Apesar de não ter direito ao voto, o presidente da mesa diretora, Márcio Gonçalves “Hakuna”, fez questão de se manifestar favorável à proposta do Executivo. O vice-presidente, Giordane Alberto, e o secretário, Antônio José de Faria Júnior, o Da Lua, aproveitaram para desmitificar a corrente de que o projeto visa a criação de uma “Indústria de Multas”. “Não justificam esses posicionamentos, porque na verdade a Polícia Militar não penaliza quem está correto. Quem está errado é multado e os critérios serão os mesmos”, frisou, apoiado pelos colegas Giordane e Silvano Gomes Pinheiro. Lacimar da Silva, o “Três”, Gláucia Santiago, Márcia Cristina Silva Santos, Anselmo Fabiano e Gleison Rodrigues, o Gleisinho, também reforçaram em suas falas a necessidade da medida para que sejam viabilizadas melhorias nas vias de Itaúna. Iago Santiago, o “Pranchana Jack”, e Lucimar Nunes Nogueira, o Lucinho, também ajudaram a aprovar o projeto, assim como Alexandre Campos, que votou com o governo.

 

Medida atende legislação criada há 20 anos

A municipalização do trânsito é tema debatido há tempos e conta com apoio dos representantes da 5ª Companhia de Polícia Militar Independente, que atualmente é responsável pelo cumprimento da legislação no setor. A principal questão defendida é a garantia de que os recursos da área fiquem na própria cidade.  Hoje, com a fiscalização a cargo da PM e os recursos direcionados ao Estado, o Município tem direito a uma parcela de 50% da arrecadação com algumas taxas e multas, que, inclusive, de acordo com informações da Gerência de Mobilidade Urbana, não são repassadas desde 2012. 

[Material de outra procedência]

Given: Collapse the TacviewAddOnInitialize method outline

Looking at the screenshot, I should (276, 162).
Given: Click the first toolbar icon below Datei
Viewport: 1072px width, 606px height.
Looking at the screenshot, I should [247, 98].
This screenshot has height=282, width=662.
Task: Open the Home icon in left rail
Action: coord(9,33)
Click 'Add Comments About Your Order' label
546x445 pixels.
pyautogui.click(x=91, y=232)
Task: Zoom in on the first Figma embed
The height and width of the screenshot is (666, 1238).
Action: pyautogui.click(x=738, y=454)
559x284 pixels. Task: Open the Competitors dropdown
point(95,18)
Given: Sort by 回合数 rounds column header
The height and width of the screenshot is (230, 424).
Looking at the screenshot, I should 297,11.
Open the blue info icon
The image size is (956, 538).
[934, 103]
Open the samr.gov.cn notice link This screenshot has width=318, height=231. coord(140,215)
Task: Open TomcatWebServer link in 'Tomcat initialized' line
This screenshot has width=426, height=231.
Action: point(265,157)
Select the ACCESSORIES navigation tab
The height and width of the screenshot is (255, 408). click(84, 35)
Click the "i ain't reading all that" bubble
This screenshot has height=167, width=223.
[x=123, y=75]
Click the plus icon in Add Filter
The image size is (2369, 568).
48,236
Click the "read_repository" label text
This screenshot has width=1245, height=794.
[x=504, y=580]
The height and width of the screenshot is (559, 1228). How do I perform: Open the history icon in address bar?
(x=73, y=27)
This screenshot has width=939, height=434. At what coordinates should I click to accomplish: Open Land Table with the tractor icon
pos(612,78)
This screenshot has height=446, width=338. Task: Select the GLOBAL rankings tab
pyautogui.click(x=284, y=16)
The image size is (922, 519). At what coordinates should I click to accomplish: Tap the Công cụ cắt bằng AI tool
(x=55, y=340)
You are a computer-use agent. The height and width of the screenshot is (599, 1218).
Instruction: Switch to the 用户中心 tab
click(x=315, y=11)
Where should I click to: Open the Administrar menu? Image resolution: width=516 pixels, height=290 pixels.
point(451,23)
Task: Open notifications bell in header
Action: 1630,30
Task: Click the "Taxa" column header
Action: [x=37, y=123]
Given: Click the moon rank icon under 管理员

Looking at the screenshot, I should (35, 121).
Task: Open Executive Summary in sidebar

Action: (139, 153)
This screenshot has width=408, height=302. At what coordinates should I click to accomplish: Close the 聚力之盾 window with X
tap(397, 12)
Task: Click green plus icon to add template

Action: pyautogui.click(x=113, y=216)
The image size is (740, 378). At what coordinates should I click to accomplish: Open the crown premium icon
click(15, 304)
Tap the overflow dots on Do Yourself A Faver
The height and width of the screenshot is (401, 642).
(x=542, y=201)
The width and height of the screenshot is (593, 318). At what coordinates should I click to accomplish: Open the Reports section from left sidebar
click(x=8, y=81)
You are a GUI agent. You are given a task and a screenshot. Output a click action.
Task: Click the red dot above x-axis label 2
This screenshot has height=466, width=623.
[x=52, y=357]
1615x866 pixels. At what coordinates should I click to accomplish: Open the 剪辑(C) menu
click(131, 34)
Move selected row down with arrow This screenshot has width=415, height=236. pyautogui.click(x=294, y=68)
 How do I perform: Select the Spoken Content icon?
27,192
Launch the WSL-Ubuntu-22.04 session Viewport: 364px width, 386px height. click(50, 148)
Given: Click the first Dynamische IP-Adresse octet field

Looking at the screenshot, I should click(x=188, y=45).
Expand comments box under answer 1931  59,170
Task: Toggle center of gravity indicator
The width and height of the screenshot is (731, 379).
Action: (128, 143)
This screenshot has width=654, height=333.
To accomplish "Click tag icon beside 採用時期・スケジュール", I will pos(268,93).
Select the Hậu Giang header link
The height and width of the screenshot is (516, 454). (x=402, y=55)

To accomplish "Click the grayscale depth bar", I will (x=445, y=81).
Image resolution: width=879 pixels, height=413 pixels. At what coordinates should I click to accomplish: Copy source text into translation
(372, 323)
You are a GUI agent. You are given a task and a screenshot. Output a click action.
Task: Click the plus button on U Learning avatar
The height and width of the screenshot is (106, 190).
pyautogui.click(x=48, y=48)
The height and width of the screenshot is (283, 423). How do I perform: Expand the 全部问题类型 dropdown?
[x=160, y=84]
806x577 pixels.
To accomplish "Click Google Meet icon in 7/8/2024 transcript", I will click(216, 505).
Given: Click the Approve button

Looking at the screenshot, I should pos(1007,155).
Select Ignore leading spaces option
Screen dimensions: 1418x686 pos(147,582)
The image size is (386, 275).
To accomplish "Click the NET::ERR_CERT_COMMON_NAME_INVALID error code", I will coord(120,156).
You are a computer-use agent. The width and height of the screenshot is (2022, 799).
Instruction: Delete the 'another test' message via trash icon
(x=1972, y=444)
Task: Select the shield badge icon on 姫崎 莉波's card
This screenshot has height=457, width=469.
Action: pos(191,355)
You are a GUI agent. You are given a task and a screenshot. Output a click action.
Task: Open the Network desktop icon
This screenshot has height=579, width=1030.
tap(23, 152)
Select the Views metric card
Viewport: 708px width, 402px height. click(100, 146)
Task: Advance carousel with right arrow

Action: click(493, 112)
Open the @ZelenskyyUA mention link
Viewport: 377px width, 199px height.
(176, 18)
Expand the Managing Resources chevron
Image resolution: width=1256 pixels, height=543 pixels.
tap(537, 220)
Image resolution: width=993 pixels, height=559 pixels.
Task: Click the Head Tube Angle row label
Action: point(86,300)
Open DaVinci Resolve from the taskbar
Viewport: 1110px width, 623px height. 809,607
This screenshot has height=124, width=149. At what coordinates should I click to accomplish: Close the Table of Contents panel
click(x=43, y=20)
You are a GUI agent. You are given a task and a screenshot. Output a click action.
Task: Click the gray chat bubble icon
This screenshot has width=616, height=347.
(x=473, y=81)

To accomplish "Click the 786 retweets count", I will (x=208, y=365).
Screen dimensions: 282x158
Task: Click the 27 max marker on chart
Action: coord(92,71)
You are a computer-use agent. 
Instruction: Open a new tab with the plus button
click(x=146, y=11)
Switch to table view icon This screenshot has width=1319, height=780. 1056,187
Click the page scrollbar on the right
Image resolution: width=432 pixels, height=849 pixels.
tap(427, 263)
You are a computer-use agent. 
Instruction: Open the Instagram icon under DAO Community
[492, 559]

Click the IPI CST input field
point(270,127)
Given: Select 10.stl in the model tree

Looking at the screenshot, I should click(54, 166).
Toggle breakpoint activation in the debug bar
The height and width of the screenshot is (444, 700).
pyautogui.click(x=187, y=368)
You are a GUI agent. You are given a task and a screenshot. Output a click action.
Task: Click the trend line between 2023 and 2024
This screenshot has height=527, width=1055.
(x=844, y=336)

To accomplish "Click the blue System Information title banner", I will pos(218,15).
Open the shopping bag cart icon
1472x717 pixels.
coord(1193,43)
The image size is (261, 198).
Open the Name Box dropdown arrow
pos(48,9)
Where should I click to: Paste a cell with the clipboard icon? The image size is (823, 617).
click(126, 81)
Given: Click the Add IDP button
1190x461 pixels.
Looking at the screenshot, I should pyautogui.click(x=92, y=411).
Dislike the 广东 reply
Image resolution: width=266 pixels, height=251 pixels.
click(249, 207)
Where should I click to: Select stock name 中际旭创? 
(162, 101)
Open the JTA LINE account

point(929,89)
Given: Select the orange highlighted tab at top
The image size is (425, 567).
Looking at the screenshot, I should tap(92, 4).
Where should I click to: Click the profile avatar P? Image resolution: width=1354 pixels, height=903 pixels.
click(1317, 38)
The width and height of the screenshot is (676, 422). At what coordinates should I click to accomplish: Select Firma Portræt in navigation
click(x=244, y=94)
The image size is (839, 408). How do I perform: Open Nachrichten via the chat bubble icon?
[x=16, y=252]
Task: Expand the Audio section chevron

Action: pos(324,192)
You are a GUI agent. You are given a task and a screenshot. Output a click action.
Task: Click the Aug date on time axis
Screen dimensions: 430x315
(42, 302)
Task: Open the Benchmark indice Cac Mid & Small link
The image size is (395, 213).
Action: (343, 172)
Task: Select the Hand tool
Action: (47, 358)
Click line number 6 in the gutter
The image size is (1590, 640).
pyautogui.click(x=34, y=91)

Com a transferência da responsabilidade para a Prefeitura, o Executivo precisa criar uma estrutura para gerenciar o tráfego de veículos e assim pode receber quase 100% do montante. A medida visa, por exemplo, a retomada do Estacionamento Rotativo, cobrado, principalmente, pelos comerciantes da área central, que enfrentam problemas e prejuízos por causa da falta de vagas.  

A medida proposta pelo atual governo está em consonância com o Código de Trânsito Brasileiro, que, instituído pela Lei n.º 9.503, de 1997, determinou, há 20 anos, que os municípios assumissem a responsabilidade sobre o planejamento, projetos, operação e fiscalização nas ruas e estradas da cidade. Garantir mais condições para melhorias do tráfego e realizar campanhas educativas, contribuindo, consequentemente, para a ampliação da segurança, são as premissas da iniciativa, bastante elogiada durante as discussões no plenário do Legislativo.

O projeto de lei prevê a criação do Sistema Municipal de Trânsito e Transportes e da Junta Administrativa de Recursos de Infrações – JARI, além de instituir o conselho, a diretoria e o fundo que vão administrar, em conjunto, os recursos destinados à área. A Prefeitura terá autonomia para tomar decisões e promover ações. Além disso, contará com mais receita, uma vez que o montante arrecadado com as multas geradas por atos infracionais, que deveriam ser do Município, é encaminhado diretamente para os cofres do Estado. A matéria estabelece ainda destinação de 1% da receita obtida com o Imposto sobre Propriedade de Veículos Automotores – IPVA, para o Fundo Municipal de Trânsito e Transportes, que ficará responsável por avaliar as propostas, autorizar e fiscalizar a aplicação dos recursos financeiros.

A Gerência de Mobilidade Urbana defende ainda que a existência da JARI na cidade garantirá aos condutores o direito de recorrer, com mais celeridade e eficiência, das autuações de autonomia municipal, visto que ao Estado cabe verificar e aplicar as autuações referentes à habilitação e documentação de veículos, apenas. Atualmente, os motoristas podem se reportar somente aos órgãos estaduais para quaisquer tipos de contestações e muitas vezes ficam sem resposta sobre o requerimento.